REQUIREMENT:
Could you return every record below exactly as it is written?
----- GIVEN ENTRIES -----
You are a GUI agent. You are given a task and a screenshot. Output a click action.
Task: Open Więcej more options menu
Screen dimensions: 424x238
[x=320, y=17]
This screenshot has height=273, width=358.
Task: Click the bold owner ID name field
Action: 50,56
-----
SOLUTION:
You are a GUI agent. You are given a task and a screenshot. Output a click action.
Task: Open Więcej more options menu
Screen dimensions: 424x238
[x=320, y=17]
This screenshot has height=273, width=358.
Task: Click the bold owner ID name field
Action: 50,56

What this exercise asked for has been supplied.